Farewell to Sunset Strip’s Legendary Key Club

by Tony Shea

in IN PRAISE OF..., MUSIC, OBITUARIES, VIDEO

It was recently announced that the legendary Sunset Strip venue, The Key Club, will close its doors on March 15, 2013. Originally opened as Gazzarri’s in the 1960’s, and renamed The Key Club in 1998, the club played host to some of music’s biggest names through the years including: The Doors, Van Halen, and Guns and Roses.

I consider myself fortunate to have played there half a dozen times during my career as a musician in Los Angeles, fronting the rock n’ country pop n’ roll band Candygram For Mongo (C4M). Holding 650 people at capacity, The Key Club had a good sound and video system as well as an interesting design, with a tall stage that could be viewed by the audience from above as well as below.

On a two block stretch of pavement that otherwise includes The Roxy, The Whiskey and The Viper Room, The Key Club was always a fun place to play. But “The Strip’s” glory has been steadily fading over the last ten years as the Los Angeles music scene has moved east into Los Feliz, Silverlake and lately downtown, and the Key Club’s closure must be seen as another downgrade for the once hallowed patch of rock and roll pavement.

I’ve played some solid shows at The Key Club with large revved up crowds, fronting novelty acts like Powder and Steel Panther, as well as a variety of other local showcases, but I think the memory of the place that strikes me the most is the night I played there to an utterly and completely empty room – that is except for guitar and country legend Glen Campbell. He was an audience of one.

You have these moments in Los Angeles sometimes, these weird encounters, when the six degrees of separation are uniquely magnified in a way they can’t be anywhere else, as the famous and the humble collide. This is one of the things I love about Los Angles, you never know what or who you’ll see next. The magic of surprise.

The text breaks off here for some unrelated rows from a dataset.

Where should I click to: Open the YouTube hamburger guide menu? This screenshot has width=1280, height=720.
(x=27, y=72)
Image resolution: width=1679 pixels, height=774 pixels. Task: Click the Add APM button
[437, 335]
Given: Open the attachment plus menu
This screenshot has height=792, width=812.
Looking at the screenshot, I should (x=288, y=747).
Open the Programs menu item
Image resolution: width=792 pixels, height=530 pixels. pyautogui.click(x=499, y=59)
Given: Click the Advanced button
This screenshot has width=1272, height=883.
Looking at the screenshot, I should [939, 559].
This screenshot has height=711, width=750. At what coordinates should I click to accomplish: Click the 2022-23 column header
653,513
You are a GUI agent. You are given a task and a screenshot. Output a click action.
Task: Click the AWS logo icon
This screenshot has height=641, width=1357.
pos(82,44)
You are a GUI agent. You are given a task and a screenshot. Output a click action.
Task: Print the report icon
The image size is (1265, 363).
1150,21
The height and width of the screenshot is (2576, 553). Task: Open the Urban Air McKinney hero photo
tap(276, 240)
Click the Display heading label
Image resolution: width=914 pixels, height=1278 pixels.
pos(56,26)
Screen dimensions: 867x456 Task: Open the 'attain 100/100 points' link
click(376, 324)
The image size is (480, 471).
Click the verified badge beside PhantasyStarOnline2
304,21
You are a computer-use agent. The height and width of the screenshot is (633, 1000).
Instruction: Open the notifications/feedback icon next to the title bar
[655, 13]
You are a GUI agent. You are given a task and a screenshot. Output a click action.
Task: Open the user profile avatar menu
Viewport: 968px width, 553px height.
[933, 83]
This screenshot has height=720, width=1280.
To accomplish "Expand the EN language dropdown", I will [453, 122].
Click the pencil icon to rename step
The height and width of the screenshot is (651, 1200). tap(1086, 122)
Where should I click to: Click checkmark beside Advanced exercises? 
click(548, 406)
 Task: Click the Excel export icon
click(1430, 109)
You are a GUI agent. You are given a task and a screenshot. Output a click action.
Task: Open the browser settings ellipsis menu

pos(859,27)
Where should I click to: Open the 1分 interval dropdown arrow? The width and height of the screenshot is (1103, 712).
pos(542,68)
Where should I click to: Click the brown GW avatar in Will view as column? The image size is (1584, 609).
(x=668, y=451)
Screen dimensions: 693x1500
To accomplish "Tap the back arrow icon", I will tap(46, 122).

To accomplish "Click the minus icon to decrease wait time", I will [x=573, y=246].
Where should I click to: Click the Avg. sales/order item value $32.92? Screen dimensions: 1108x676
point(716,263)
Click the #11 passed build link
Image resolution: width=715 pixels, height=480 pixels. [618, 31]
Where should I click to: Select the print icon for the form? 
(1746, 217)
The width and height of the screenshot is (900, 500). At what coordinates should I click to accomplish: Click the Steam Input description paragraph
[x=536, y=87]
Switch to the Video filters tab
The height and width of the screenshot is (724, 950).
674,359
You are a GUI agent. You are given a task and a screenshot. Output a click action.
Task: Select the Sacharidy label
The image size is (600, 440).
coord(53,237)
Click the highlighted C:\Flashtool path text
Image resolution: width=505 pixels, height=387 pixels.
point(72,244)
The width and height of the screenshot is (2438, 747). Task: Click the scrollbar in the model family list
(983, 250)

That was how I felt the night I played for Glen Campbell.

C4M had won a contest sponsored by an online radio station. The prize was a slot playing The Key Club. It should be noted, perhaps, that we actually came in second in the contest from online audience votes, but the band that really won couldn’t do the gig because the lead singer committed suicide. We became the winners. Hooray! The online radio station told us the good news six hours before show time, which was fine with us. It was a cool gig, there was no “pay to play,” and we didn’t have to feel any pressure to promote the show because there was really nothing we could do by that point. There were five other bands on the bill that night. Maybe there would be a built in audience. Maybe we could pick up a few new fans and sell a few CD’s. At the very least, we could get out of the house, have a few drinks and have some fun.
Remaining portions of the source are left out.